Spend Matters welcomes this guest article by Connor Cantrell of The Hackett Group.
Gaining market intelligence is a recognized way to both develop and support strategic sourcing decisions that will ultimately pay dividends for an organization. However, the ability to gather market, supplier and industry information that is both accurate and timely is a challenge many organizations face. Understanding the core components, and creating a library of tools and resources to effectively collect this information, will enable an organization to promote a culture of informed decision-making and support efficient third-party supplier relationships.
Core Components of Market Intelligence
Three types of intelligence can be collected to optimize your strategic sourcing and business performance: market research, competitive intelligence and market intelligence. Market research covers a broad range of applications and techniques for gathering, storing, analyzing and providing access to data, while competitive intelligence is the process of obtaining information for strategic purposes. Although, understanding and applying all 3 areas will ensure optimized decision-making, for purposes of supercharging a company’s sourcing processes, this article will focus on market intelligence.
Developing market intelligence includes elements of market research and competitive intelligence, but is largely defined by the process of gathering and analyzing information relevant to a company’s supply markets, specifically for the purpose of supporting accurate and confident decision-making in the procurement process.
The potential benefits can be “bucketed” into 2 main categories: gaining external awareness and developing data to better support internal planning. It is imperative that an organization has the ability to view the external marketplace in order to gather data on supply market capabilities, observe how the competition is developing and managing their supply base and supply chain, as well as understand key trends impacting or occurring within the market. On the flip side, it’s critical that an organization effectively synthesizes the external environment to refine internal product plans, identify competitive opportunities and execute enhanced sourcing strategies in support of the organization’s stated strategy and business requirements.

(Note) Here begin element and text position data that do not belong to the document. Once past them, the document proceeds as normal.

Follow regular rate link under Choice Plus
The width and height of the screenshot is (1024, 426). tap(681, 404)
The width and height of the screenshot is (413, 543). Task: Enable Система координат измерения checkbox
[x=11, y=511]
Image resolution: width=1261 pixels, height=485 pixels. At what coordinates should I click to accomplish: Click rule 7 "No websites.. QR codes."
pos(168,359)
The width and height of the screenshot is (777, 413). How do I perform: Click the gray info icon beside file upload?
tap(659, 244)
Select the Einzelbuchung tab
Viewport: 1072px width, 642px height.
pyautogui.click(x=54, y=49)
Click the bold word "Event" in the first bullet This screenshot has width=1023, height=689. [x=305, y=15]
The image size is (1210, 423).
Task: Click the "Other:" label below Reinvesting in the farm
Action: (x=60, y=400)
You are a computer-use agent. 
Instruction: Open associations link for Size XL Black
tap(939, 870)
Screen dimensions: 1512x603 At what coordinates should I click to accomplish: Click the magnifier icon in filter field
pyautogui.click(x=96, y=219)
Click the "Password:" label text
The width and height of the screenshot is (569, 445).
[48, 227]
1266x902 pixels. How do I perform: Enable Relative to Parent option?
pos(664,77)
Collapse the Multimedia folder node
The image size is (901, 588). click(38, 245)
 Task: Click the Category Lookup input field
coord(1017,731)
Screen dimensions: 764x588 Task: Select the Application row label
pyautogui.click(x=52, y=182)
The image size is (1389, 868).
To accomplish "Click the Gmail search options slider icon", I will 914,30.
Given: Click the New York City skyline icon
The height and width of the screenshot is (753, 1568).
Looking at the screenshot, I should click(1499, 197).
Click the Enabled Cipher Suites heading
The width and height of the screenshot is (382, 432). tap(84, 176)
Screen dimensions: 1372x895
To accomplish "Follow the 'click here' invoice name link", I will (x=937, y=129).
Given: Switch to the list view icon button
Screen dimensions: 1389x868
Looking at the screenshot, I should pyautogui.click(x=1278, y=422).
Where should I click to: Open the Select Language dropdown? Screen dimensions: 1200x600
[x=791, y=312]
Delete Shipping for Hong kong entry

The ability to simultaneously pair the external awareness capability with internal planning allows an organization to effectively leverage buying power, which in turn will provide a competitive edge in the marketplace.
Library of Tools
While the benefits of market intelligence are visible and apparent, a common struggle for many organizations is finding pertinent information from credible sources. These difficulties may include: supply data for spend categories not readily available, biased information or a lack of knowledge on where to begin. Luckily, market research sources exist across multiple dimensions and avenues. There is not a “golden rule” on how to start or where to research. Several examples of sources and types of research are outlined below:
These resources are not all-inclusive, and as you define your research process, you can customize the process to fit your organization’s needs and extend your reach. A great way to grow your resource base is to review known sources for additional material. For example, what sources are cited in a quarterly report on a particular commodity or service – where do they get their data? However, it is important to keep in mind not all of these resources will be in-scope. Also, remember to prioritize resources in a way that enables you to identify useful, timely research in a cost-effective manner.
Market intelligence allows category managers to make credible, data-driven strategic sourcing and supply base decisions by leveraging a wealth of market facts and data. We can’t do our jobs effectively without constantly staying abreast of relevant industry, market and competitive developments. If you want to test your knowledge on a particular commodity – go back to the home page of Spend Matters and type the commodity name (goods or services) into the search bar. See what comes up, who is publishing it, and what is happening that is relevant to your work. It’s a great starting point for developing your subject matter expertise!
In summary, it’s important to explore the plethora of resources available in order to categorize and tailor your research to meet the specific requirements of both your commodity/service and the organization. Your team will increase its strategic sourcing capabilities and buying power by supercharging your market intelligence and continuously updating its market, industry and competitive knowledge to create value for the organization.